Jeremiah and Park 51

By Ekklesia Project

August 27, 2010



Jeremiah 2.1-13; Psalm 81

Over the last few weeks, the media has been abuzz with the news of Park 51, a proposed Muslim cultural center and mosque just a few blocks from ‘Ground Zero’ the site of the national catastrophe of September 11, 2001. The planned mosque has been met with a firestorm of opposition. Demonstrators have gathered along the proposed site to guard the memory of a national tragedy. The demonstrators frequently invoke Ground Zero as sacred ground and chant their protests while holding signs asking ‘Have you forgotten?’

Others have argued that those who would use the mosque have a right to public prayer and worship and that allowing Park 51 to go forward would be a celebration of freedom and thus an appropriate memorial for those who died in the 9/11 attacks. For our purposes, choosing a side is not as important as recognizing what both groups seem to have understood, namely, that memory matters.

As the subscription of the book of Jeremiah (Jer. 1.1-3) tells us, Jeremiah was engaged in his prophetic work from the thirteenth year of the reign of King Josiah (627 B.C.E.) to shortly after the Babylonian exile and destruction of the Temple (587 B.C.E.). These were tumultuous times for the southern kingdom of Judah. This time period takes us through Judah’s first conflict with Babylon, into the first exile (597 B.C.E.) and through the destruction of the Temple.

Jeremiah’s prophetic work was carried out into and through a time of national crisis. Jeremiah 2.4-13 falls within a larger section which works to show that these events were not strictly the result of political forces but were rather acts of judgment carried out against God’s people by God (Jer. 2.1-6.30).

When we turn to the text of Jer. 2.4-13 we find that part of God’s judgment stems from a failure of memory.
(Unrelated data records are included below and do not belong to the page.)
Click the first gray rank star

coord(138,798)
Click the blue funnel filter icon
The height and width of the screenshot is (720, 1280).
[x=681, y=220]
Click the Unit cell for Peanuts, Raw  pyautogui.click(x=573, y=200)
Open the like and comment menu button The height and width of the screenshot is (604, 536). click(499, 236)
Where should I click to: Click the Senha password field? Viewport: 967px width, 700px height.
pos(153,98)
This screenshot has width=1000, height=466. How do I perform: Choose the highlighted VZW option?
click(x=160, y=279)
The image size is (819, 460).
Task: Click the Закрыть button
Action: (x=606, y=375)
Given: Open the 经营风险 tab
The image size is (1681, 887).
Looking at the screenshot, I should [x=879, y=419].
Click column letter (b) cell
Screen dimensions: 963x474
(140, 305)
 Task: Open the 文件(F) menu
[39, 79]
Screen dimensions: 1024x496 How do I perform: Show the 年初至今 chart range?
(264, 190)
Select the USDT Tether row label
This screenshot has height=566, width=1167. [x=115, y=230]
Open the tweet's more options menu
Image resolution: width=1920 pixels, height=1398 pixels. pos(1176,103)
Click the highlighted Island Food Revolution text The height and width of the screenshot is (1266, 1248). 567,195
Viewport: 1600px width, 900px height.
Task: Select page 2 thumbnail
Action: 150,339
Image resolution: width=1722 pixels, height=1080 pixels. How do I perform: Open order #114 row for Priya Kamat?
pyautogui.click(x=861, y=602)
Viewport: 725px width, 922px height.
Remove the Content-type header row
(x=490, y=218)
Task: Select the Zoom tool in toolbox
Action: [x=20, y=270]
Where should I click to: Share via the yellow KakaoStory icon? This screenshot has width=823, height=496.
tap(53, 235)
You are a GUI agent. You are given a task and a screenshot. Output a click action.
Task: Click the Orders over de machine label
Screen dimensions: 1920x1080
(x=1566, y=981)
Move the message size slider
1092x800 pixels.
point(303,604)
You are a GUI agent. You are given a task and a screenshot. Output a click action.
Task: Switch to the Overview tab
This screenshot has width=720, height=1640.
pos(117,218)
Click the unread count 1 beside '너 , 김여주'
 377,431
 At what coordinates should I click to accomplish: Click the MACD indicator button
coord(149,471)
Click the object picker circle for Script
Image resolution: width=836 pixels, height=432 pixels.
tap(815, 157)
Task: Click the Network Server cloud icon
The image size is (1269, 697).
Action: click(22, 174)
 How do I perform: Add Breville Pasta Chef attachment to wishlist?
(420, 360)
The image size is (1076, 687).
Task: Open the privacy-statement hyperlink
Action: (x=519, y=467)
Verses 4 and 5 open with a generalized statement of Israel’s apostasy as “they went far from me and went after worthless things.” In verse 6 the nature of Israel’s unfaithfulness is stated more directly as “They did not say ‘Where is the LORD who brought us up from the land of Egypt…’.” With this Jeremiah invokes the memory of the Exodus events and God’s mighty deeds of the past.

This line of judgment continues in verses 7 and 8 where we find that God’s people failed to recall the God who lead them through the wilderness, through “a land of deserts and pits.” Further, the failed to remember the God who gave them a “plentiful land” and the priests failed to recall the gift of the Law.

In their essay, “Memory, Community, and the Reasons for Living: Reflections on Suicide and Euthanasia,” Stanley Hauerwas and Richard Bondi point to the findings of historians of religion that “in primitive cultures, the greatest transgressions a person can make are those that challenge or deny the sustaining story of their community.” This is especially true when to deny the story is to deny the God whose story it is.

This is precisely what has happened in the forgetfulness of God’s people. The Exodus event (along with other key events named by Jeremiah such as the wilderness wanderings and the gift of the Law) are determinative for both the character of God and God’s people. A failure to recall the mighty deeds of God serves as an outright denial of God, one that leaves his people liable to judgment. Further, such forgetfulness deprives them of the very resource they need in order to be sustained through the time of judgment-the memory of God’s salvific actions on their behalf.

Hauerwas and Bondi go on to say that a thick account of memory differs from simply remembering past events. “The kind of memory that truly shapes and guides a community is the kind that keeps past events in mind in a way that draws guidance from them for the future.” This is exactly what we find in this week’s readings from Jeremiah and Psalm 81. In both texts the memory of God’s actions in the Exodus events are called to mind to serve as judgment for the present and the promise of restoration for the future. Thus Jeremiah’s words of judgment also serve as a means of grace to God’s people in as much as they help God’s people remember “the LORD your God who…” has worked so hard to bless them.

In times of crisis, our memories matter. There is a reason that nearly every funeral visitation will find friends and family sharing memories of the deceased and finding comfort therein. In the same way, birthdays and anniversaries are about much more than cake and ice cream. Our memories help us to remember who we are and how we got to where we are. More importantly, they can help us remember the God who has claimed us.

This is certainly the sense in which both Jeremiah and Psalm 81 call to mind God’s mighty deeds of the past. This week the preacher will help the church remember “The LORD your God who…” has intervened in the lives of each of the parishioners personally as well as acting in the life of the congregation as a whole. Most importantly, the preacher will help the congregation discern the way that God’s mighty deeds culminate in the resurrection of Jesus Christ and continue in the on-going work of the Holy Spirit.